“In Jugoslavia si diceva: in Serbia non ballare e in Bosnia non cantare, perché faresti cattiva figura. Ma in Macedonia non cantare e non ballare. Perché lì sono il massimo”
“A Strumica i bimbi sentono suonare già nel ventre materno” spiega Narlje “appena nati vogliono essere musicisti”
“Trombe, tamburi, grilli, ultime stelle. La musica filtra con la brezza tra le querce, scende a folate dalla montagna, sa di rose, erbe aromatiche e asfodeli, investe la gente che sale sul sentiero della boscaglia. Uomini a cavallo, sudati, l’alito di grappa e di birra, le bestie tenute per la criniera. Famiglie intere su trattori coperti di ghirlande. Non si dorme nella notte di San Giorgio, in Macedonia, la terra di Alessandro il Grande.
Se Dionisio abita ancora in Europa, è nascosto qui. Suona un flauto di nome zurlae una grancassa chiamata tapan. Un ritmo pazzesco, asimmetrico, claudicante.
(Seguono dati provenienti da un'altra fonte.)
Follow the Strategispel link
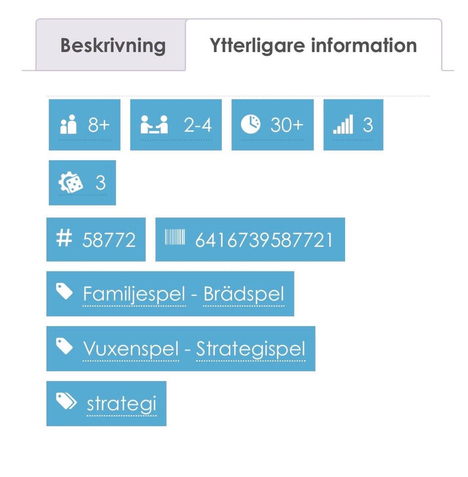This screenshot has width=468, height=477. [x=251, y=349]
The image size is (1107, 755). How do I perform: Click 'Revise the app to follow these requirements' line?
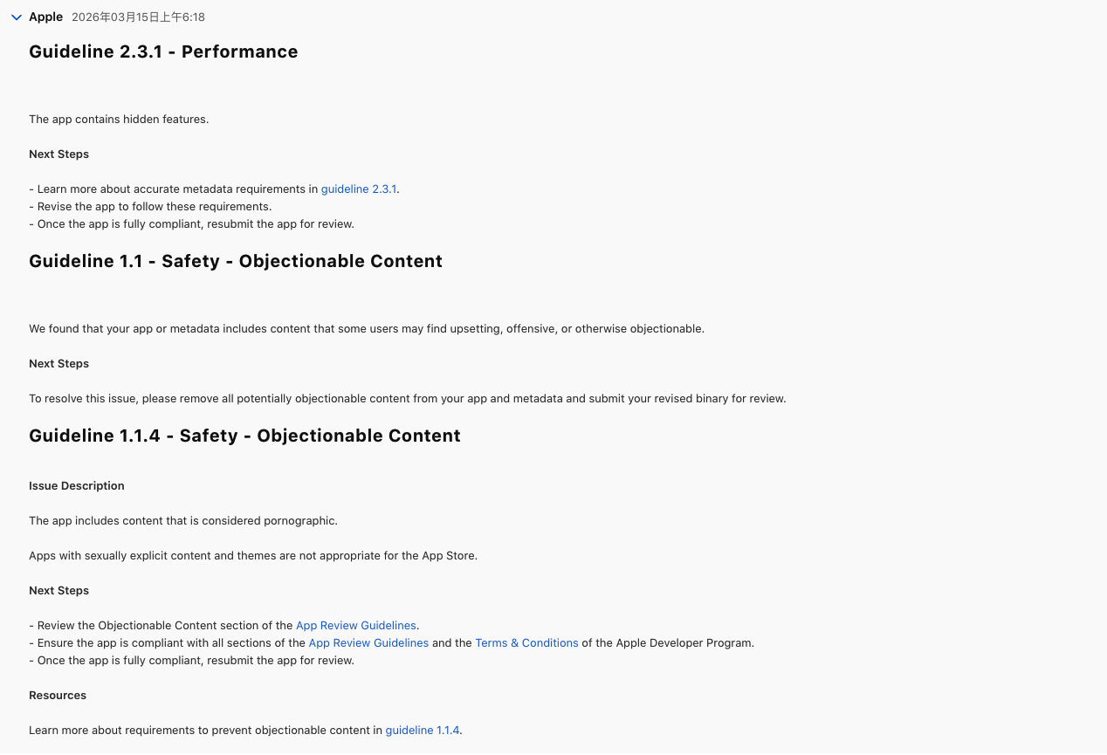coord(153,206)
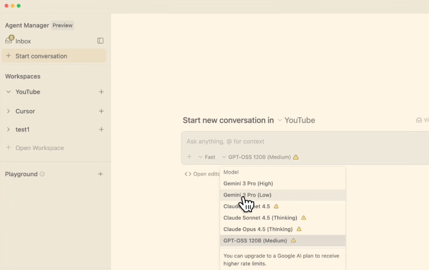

Dicono che aderisca all’irregolarità del terreno, nasca dal passo dell’asino. Non è Grecia, non è Danubio, non è Balcani. E’ tutte queste cose insieme. Violini magiari tradotti su fiati, contaminati dal Mediterraneo e dall’energia vitale degli slavi….”
Così Paolo Rumiz descriveva qualche mese fa i suonatori turchi di Macedonia, inchiodati al loro villaggio di nome Strumica, in una valle quieta fra la Bulgaria e la Grecia
“Una terra benedetta di moschee e monasteri, ricca di pomodori, arachidi, peperoni dolci, angurie e… orchestre”.
Sono gli Agushevi, vivono nella valle dove nasce l’autentico suono dei Balcani, che interpretano come nessun altro. Quando l’autore delle musiche per Kusturica ha cercato di ingaggiarli, gli hanno detto no.